## TASK PROMPT:
Your answer should be every line below that includes the word "chart".
———
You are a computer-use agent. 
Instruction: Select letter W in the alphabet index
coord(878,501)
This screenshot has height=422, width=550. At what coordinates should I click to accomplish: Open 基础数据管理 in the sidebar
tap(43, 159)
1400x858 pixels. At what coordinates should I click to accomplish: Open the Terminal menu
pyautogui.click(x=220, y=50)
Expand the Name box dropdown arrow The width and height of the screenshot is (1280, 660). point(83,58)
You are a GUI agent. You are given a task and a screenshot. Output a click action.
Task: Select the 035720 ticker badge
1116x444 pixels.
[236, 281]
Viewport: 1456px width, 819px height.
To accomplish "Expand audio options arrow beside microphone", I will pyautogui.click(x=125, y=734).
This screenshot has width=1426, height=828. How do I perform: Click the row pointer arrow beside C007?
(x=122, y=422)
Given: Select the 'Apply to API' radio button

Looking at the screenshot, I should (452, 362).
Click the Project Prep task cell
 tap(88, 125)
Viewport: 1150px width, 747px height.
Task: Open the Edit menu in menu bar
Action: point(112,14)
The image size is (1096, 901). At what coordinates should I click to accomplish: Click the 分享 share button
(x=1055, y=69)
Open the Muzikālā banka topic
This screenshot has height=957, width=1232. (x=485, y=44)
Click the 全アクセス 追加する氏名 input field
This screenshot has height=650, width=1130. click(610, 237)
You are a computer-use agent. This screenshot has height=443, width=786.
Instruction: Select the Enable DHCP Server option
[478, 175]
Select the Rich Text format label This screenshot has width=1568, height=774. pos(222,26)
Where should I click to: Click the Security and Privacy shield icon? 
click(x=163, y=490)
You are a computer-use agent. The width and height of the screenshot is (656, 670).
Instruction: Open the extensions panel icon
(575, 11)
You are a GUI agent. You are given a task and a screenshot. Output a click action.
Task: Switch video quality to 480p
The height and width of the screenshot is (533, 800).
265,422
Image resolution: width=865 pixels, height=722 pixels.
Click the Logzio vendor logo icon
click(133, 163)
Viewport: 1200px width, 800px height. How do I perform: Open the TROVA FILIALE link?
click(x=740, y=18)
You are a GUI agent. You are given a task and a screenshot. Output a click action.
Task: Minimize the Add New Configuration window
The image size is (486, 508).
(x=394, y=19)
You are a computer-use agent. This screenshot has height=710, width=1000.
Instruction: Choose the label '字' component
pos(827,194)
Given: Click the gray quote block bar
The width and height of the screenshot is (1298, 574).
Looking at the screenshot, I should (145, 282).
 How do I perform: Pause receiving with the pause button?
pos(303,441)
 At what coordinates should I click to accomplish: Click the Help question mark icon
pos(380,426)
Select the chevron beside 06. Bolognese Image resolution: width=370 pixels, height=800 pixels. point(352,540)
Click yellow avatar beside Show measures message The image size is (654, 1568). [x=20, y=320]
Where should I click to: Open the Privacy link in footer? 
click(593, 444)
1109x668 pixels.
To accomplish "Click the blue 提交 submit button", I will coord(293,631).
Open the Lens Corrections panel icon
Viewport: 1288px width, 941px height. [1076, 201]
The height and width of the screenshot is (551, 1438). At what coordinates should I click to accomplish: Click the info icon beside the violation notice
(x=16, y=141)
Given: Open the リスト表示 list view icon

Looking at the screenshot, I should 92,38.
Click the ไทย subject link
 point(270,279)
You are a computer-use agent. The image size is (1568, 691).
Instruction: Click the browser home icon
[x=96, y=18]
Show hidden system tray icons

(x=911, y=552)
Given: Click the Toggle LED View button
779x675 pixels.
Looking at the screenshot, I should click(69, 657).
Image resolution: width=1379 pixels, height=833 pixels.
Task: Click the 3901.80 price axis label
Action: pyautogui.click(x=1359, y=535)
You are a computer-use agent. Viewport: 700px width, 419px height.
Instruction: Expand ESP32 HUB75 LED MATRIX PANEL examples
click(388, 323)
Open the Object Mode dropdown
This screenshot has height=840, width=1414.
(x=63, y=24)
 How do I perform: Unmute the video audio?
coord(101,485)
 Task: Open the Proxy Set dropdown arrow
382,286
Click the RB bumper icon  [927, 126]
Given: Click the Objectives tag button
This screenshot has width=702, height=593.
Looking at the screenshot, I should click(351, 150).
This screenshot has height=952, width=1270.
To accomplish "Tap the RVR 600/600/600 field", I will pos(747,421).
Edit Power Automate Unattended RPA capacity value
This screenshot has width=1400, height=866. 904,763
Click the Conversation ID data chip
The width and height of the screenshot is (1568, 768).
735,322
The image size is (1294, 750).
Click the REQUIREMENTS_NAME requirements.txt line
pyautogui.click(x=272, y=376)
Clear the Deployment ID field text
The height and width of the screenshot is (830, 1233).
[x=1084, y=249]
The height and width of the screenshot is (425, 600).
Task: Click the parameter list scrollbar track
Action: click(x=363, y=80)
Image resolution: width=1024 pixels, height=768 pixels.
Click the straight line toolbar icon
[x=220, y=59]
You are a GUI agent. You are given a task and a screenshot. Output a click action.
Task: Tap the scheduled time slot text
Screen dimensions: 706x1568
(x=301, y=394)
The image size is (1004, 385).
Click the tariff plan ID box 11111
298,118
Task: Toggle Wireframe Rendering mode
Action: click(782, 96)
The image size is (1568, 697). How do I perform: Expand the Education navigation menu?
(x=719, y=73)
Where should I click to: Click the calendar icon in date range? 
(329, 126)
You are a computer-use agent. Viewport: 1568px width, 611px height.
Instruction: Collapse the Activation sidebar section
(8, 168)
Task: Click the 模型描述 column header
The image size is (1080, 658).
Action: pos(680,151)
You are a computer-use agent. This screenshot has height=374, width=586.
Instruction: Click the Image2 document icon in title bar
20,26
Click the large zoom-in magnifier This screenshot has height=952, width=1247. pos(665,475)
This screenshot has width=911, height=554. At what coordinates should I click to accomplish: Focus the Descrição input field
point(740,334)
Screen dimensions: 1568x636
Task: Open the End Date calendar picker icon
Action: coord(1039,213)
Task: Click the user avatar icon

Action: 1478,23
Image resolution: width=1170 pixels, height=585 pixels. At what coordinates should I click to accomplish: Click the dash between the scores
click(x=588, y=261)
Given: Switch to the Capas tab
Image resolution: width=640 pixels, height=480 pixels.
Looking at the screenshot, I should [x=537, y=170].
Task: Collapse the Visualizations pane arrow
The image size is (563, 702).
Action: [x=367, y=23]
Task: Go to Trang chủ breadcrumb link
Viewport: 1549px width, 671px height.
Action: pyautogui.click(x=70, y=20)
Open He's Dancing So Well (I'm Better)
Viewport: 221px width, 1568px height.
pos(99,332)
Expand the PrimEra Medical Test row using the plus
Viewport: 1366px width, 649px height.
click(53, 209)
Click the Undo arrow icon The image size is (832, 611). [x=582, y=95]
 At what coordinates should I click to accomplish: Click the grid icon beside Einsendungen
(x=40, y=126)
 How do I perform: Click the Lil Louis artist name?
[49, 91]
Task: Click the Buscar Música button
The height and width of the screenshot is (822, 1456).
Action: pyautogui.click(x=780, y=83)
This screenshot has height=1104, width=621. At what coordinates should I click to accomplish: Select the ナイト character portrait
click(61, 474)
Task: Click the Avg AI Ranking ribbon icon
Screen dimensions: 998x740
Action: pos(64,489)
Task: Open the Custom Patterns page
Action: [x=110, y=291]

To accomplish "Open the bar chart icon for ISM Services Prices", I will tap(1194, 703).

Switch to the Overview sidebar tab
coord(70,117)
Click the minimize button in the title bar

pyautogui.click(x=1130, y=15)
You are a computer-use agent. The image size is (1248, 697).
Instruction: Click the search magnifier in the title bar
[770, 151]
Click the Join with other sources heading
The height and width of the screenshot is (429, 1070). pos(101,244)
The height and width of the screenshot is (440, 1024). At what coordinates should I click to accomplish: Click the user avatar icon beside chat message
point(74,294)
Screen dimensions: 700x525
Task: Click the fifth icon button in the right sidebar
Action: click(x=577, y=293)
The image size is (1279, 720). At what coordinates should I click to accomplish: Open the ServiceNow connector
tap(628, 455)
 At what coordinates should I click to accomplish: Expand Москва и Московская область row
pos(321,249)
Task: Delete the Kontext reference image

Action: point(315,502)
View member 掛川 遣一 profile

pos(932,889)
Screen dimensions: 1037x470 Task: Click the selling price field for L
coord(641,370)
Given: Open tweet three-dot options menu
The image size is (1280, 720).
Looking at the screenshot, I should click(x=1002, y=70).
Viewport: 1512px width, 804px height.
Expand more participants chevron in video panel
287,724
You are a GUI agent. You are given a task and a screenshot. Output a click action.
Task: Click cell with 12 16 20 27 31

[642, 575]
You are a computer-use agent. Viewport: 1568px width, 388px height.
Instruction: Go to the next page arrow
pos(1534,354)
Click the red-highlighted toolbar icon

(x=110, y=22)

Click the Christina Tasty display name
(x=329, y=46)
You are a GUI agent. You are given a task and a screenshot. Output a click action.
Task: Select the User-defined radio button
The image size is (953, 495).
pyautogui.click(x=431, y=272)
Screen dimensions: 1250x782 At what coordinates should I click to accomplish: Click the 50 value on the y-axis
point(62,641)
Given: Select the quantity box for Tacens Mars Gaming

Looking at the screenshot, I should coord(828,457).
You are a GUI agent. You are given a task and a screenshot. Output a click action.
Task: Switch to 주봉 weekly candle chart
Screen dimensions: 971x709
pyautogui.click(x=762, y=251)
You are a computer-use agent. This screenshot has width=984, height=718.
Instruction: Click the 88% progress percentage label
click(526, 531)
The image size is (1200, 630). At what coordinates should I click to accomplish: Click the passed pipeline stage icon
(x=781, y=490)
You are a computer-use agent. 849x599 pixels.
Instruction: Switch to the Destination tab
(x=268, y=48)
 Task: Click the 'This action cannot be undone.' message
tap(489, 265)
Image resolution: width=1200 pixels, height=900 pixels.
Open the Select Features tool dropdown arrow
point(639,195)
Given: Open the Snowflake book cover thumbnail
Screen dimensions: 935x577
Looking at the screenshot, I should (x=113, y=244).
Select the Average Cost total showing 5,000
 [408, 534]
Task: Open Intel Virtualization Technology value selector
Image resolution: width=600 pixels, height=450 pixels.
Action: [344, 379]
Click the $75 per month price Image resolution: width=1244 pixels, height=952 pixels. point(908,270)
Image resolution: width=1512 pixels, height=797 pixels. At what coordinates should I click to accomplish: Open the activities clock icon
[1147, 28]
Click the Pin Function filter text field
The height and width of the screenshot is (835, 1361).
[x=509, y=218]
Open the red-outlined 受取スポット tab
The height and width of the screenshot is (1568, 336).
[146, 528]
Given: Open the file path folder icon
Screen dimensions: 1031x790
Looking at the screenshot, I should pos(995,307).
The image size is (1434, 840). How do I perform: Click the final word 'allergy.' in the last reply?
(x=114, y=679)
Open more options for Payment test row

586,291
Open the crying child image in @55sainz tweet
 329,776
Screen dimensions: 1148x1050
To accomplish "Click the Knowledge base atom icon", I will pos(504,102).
———
## WRITTEN ANSWER:
To accomplish "Open the bar chart icon for ISM Services Prices", I will tap(1194, 703).
Task: Switch to 주봉 weekly candle chart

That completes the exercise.